» **Information provided**:
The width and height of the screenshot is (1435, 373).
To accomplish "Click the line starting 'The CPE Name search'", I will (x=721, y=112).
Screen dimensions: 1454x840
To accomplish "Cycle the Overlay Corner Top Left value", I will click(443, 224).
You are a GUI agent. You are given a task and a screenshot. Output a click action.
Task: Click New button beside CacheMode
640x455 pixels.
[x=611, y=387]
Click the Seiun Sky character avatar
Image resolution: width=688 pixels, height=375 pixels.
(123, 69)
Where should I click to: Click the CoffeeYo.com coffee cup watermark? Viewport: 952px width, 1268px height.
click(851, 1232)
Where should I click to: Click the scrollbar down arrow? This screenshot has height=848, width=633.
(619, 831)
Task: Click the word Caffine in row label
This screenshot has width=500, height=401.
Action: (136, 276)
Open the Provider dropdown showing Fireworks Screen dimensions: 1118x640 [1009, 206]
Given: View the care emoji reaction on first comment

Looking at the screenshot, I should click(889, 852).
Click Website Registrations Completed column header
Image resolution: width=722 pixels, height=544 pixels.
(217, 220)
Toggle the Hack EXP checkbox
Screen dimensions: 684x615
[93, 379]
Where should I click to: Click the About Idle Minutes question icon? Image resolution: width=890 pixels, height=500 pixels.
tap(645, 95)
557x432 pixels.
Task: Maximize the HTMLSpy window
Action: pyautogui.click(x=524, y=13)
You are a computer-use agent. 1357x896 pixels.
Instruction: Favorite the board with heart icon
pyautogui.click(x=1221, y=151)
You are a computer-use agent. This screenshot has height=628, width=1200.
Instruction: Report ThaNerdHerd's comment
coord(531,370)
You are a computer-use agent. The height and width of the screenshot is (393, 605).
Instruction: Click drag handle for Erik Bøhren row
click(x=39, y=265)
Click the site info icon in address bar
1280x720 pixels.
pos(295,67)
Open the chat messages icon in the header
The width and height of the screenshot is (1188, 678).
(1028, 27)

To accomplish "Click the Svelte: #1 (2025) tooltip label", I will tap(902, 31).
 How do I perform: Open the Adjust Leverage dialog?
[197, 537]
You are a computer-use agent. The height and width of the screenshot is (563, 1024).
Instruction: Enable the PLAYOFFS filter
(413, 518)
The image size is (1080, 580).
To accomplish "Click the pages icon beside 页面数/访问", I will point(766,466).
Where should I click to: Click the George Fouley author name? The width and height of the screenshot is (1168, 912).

» **Task prompt**: The records above need to be duplicated. Keep every word unchanged.

» **Your solution**:
The width and height of the screenshot is (1435, 373).
To accomplish "Click the line starting 'The CPE Name search'", I will (x=721, y=112).
Screen dimensions: 1454x840
To accomplish "Cycle the Overlay Corner Top Left value", I will click(443, 224).
You are a GUI agent. You are given a task and a screenshot. Output a click action.
Task: Click New button beside CacheMode
640x455 pixels.
[x=611, y=387]
Click the Seiun Sky character avatar
Image resolution: width=688 pixels, height=375 pixels.
(123, 69)
Where should I click to: Click the CoffeeYo.com coffee cup watermark? Viewport: 952px width, 1268px height.
click(851, 1232)
Where should I click to: Click the scrollbar down arrow? This screenshot has height=848, width=633.
(619, 831)
Task: Click the word Caffine in row label
This screenshot has width=500, height=401.
Action: (136, 276)
Open the Provider dropdown showing Fireworks Screen dimensions: 1118x640 [1009, 206]
Given: View the care emoji reaction on first comment

Looking at the screenshot, I should click(889, 852).
Click Website Registrations Completed column header
Image resolution: width=722 pixels, height=544 pixels.
(217, 220)
Toggle the Hack EXP checkbox
Screen dimensions: 684x615
[93, 379]
Where should I click to: Click the About Idle Minutes question icon? Image resolution: width=890 pixels, height=500 pixels.
tap(645, 95)
557x432 pixels.
Task: Maximize the HTMLSpy window
Action: pyautogui.click(x=524, y=13)
You are a computer-use agent. 1357x896 pixels.
Instruction: Favorite the board with heart icon
pyautogui.click(x=1221, y=151)
You are a computer-use agent. This screenshot has height=628, width=1200.
Instruction: Report ThaNerdHerd's comment
coord(531,370)
You are a computer-use agent. The height and width of the screenshot is (393, 605).
Instruction: Click drag handle for Erik Bøhren row
click(x=39, y=265)
Click the site info icon in address bar
1280x720 pixels.
pos(295,67)
Open the chat messages icon in the header
The width and height of the screenshot is (1188, 678).
(1028, 27)

To accomplish "Click the Svelte: #1 (2025) tooltip label", I will tap(902, 31).
 How do I perform: Open the Adjust Leverage dialog?
[197, 537]
You are a computer-use agent. The height and width of the screenshot is (563, 1024).
Instruction: Enable the PLAYOFFS filter
(413, 518)
The image size is (1080, 580).
To accomplish "Click the pages icon beside 页面数/访问", I will point(766,466).
Where should I click to: Click the George Fouley author name? The width and height of the screenshot is (1168, 912).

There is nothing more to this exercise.